* _Entries provided_:
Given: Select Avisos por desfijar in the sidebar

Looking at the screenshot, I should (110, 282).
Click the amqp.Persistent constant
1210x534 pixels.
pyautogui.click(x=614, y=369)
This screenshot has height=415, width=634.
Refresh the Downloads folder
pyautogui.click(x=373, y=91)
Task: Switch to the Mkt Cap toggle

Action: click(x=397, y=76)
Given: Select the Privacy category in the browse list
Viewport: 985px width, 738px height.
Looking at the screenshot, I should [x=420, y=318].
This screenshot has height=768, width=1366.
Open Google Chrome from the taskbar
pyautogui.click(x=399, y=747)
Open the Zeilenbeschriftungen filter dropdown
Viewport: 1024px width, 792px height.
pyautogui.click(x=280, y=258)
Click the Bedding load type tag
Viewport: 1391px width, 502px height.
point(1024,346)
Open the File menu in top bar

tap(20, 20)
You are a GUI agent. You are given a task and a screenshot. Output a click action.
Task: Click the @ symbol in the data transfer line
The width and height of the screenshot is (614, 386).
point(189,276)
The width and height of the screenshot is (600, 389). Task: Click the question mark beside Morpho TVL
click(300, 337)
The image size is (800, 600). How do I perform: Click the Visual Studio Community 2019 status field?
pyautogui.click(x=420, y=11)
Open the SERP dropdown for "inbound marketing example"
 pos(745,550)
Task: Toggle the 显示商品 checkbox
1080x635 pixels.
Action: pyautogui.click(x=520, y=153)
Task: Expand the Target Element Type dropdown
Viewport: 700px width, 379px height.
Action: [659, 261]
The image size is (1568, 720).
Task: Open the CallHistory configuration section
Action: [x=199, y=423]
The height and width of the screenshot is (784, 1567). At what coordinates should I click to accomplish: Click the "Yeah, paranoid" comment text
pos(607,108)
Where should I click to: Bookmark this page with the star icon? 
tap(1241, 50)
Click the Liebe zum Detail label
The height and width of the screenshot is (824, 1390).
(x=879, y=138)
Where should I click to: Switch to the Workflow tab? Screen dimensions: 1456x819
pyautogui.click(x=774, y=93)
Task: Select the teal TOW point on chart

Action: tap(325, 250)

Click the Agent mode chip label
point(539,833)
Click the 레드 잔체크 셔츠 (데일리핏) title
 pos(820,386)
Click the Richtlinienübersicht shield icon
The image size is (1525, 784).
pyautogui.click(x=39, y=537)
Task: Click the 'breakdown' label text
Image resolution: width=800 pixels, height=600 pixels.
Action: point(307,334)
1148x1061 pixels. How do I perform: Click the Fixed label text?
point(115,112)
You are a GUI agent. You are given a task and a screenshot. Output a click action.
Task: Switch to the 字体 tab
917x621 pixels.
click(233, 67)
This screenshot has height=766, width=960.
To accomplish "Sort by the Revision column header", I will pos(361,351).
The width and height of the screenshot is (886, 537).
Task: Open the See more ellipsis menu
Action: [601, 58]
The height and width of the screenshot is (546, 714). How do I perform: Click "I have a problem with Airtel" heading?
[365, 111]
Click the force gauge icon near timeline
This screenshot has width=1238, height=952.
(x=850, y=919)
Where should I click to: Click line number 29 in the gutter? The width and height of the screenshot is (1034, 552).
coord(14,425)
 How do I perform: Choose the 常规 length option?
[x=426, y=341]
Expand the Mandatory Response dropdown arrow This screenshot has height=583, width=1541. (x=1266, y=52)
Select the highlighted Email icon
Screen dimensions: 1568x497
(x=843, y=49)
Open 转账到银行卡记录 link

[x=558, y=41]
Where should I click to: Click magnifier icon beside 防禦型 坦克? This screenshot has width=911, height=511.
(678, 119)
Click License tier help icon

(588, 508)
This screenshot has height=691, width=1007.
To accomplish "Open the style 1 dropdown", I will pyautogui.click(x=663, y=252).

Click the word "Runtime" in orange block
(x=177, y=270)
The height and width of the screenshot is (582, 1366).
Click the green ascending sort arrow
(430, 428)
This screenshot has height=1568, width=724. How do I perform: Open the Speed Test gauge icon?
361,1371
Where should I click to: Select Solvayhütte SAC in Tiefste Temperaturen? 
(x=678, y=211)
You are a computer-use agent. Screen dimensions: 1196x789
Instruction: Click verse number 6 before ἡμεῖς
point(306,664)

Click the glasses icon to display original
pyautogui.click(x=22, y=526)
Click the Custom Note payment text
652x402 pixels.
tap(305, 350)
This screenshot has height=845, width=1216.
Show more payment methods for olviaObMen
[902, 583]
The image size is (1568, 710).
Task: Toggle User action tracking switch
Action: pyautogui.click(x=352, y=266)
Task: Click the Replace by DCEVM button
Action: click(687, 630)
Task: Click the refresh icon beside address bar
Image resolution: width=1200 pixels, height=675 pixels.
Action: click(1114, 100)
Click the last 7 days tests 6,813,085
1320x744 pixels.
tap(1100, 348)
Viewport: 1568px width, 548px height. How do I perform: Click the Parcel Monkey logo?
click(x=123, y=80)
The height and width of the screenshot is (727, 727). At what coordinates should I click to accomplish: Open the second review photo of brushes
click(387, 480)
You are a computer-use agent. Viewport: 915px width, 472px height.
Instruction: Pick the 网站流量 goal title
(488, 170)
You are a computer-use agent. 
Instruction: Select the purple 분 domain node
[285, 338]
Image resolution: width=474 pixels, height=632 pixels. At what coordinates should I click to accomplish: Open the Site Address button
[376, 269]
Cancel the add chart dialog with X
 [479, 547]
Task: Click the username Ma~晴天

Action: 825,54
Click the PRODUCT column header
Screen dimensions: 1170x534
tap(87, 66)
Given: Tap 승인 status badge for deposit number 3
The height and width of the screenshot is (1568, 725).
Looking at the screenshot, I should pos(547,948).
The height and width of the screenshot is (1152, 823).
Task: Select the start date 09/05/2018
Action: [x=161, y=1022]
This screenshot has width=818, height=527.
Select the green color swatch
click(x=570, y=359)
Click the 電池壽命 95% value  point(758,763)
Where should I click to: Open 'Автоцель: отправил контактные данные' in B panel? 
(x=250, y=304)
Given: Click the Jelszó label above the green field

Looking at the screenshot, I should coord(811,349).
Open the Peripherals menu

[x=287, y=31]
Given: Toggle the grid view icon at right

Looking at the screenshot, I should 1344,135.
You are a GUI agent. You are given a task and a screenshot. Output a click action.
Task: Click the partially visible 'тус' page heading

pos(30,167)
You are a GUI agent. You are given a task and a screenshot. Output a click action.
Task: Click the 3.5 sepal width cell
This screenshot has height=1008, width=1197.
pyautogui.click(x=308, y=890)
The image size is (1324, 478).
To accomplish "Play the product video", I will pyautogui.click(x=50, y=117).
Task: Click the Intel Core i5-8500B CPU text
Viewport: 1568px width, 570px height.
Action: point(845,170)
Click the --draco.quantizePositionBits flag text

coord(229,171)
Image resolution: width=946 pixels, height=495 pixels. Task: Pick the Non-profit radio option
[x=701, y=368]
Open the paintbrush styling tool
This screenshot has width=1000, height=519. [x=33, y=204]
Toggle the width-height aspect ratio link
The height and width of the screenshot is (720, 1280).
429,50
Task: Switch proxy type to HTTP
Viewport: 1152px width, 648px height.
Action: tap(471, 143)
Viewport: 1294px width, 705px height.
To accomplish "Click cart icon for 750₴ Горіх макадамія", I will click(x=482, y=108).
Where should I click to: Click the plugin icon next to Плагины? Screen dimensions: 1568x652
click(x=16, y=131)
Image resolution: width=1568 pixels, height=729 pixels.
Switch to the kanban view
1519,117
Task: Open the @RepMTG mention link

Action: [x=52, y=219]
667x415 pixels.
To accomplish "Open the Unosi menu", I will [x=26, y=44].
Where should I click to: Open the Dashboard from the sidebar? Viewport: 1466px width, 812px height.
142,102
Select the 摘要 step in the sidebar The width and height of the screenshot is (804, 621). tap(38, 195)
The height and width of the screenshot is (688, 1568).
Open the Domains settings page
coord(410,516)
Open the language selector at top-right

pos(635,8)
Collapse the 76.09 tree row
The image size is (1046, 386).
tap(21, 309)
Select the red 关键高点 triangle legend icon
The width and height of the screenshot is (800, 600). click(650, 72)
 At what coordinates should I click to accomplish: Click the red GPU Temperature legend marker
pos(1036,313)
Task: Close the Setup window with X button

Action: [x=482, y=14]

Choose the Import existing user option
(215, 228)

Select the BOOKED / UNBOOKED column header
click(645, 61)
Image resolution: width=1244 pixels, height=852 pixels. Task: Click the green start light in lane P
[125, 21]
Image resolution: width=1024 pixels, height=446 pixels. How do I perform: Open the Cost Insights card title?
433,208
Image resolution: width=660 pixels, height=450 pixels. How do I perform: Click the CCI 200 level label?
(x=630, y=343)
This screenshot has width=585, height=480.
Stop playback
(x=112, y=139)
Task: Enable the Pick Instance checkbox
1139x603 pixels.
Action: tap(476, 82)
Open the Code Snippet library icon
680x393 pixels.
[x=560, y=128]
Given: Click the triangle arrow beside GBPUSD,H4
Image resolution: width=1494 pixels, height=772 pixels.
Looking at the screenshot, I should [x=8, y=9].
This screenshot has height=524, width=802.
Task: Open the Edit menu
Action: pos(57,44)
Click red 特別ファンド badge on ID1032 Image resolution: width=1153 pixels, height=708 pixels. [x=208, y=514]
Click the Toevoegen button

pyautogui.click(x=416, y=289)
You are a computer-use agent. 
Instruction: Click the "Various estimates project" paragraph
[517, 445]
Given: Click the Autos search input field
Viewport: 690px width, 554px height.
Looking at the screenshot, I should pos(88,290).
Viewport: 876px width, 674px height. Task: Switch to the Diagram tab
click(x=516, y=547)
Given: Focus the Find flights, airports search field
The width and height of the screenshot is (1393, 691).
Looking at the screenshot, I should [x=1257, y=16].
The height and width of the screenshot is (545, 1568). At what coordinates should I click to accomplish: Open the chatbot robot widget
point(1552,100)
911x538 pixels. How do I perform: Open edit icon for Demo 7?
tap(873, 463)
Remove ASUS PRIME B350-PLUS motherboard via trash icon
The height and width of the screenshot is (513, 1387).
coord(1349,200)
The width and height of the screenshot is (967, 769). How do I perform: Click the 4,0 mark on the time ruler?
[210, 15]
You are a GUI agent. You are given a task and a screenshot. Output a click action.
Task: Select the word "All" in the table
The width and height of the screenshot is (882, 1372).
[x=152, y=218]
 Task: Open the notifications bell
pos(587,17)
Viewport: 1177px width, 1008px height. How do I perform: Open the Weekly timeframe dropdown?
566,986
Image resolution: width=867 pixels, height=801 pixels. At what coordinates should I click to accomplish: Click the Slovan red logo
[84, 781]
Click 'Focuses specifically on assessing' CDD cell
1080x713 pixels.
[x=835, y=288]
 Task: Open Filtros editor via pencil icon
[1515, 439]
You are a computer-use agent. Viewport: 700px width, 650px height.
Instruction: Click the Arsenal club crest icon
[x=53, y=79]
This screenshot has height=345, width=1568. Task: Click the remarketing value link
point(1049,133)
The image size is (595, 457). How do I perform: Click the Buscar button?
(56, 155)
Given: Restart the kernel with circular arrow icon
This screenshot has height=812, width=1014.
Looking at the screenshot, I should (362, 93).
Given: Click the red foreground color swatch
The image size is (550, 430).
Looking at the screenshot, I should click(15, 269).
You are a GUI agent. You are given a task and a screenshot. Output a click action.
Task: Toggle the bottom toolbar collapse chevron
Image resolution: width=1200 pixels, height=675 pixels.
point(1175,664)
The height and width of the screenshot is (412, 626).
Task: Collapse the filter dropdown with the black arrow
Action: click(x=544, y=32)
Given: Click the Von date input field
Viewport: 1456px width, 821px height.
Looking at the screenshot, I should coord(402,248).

* _Brief_: Whenever a line in the entries above includes the word "computer", pull that line out.

* _Output of the task_:
You are a computer-use agent. Screen dimensions: 1196x789
You are a computer-use agent. Viewport: 915px width, 472px height.
You are a computer-use agent. 
You are a computer-use agent. 
You are a computer-use agent. Viewport: 700px width, 650px height.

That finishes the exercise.